現の夢、一
雪が降っていた。
行けども進めども、捕らえて放さぬかのごとく、天からこの世を白金に染めてゆく真白。まるで、汚れてしまった地を洗い清めていくかのように。
自分は、そこにいた。
父もいた。弟たちもいた。数人の家人たちもいた。
そうだ、と義平は思い出した。京の都での戦で敗れ、東国へ逃げ落ちてゆかねばならなくなったのだと。
雪は、静かに我らを責めた。馬は使えず、徒になった。それでも足りず、源家に伝わる家宝の鎧を脱ぎ捨てた。たとえ惨めであろうとも、身を軽くして、逃げねばならなかった。
これは、夢か。
義平は、深くもなければ浅くもない微睡みに身をゆだね、思う。自分は昔日の夢を見ているのかと。
「朝長、しっかり致せ」
「――はい、兄者」
夢の中で、義平は四歳下の弟を叱咤する。
「頼朝! 遅れるではない!」
振り返り、遠ざかっている幼い弟を呼ぶ。
「……はい……」
頼朝は眠たげに目をこすり、覚束ない足取りで、降っては積もる雪の中を進む。
雪は当分止みそうにない。一行は疲れ切った身体を休ませることなく、落ちてゆく。
「父上」
義平は先頭にいる義朝の側へ寄った。
「どこぞへ、お行きなされますか。我らを受け入れて下さるところが、おありでございますか」
都で起こった戦は、もう近隣に知れ渡っていた。しかも平家方の武士が、源氏方の落ち武者を見つけたならば捕まえるよう、辻々に触れを出していた。
義朝は前方から目を離さずに、
「青墓の宿へ行く」
と、短く言った。
青墓の宿……義平はすぐに、あっと手を打った。
「青墓の宿でございますか」
そこに妹がいることを思い出す。
「ですが」
再び尋ねる。
「我らを受け入れて下さりましょうか」
余計な心配などしていなかった。ただ、父の気持ちを知りたいだけであった。
義朝は明快だった。
「無論、そうでなければ出てゆくまでよ」
雪の粉を払いのけるように振り返り、義平へ覚悟を決めた強い眼差しを向ける。引き締まった壮年の顔貌に、疲労と覚しき色は見られない。
義平も深く頷いた。
吹雪はさらにひどくなっていく。
義朝の側にいた家人の鎌田政家が、何事か叫んだ。
「佐殿がおりませぬ!」
見れば、頼朝がいつのまにか姿を消していた。いまだあどけなさが抜けない少年は、道中何度もはぐれ、その度に政家が引き返して連れ戻していた。
「捜して参ります」
「俺がいく」
義平は即座に身をひるがえして、来た道を戻る。すると容赦なしに雪闇が囲い、一寸先は朧げにもわからない。足あともすでに消え失せ、迫る白雪を払いのけながら、己の勘に従い足を運ぶ。

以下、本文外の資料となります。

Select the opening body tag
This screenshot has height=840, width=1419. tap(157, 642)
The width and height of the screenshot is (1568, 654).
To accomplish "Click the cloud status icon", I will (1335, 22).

ほどなく、頼朝は見つかった。器用にも、両足で立った状態で、首を垂れ下げている。
義平は歩み寄り、顎を掴むと、手を振り上げた。
「起きぬか!」
痛い響きが、少年の潰れていた瞼を小刻みに揺らす。
「……あ、あにじゃさま……」
頼朝はまだよく呑み込めぬといった惚けた体で、義平を上目遣いに見た。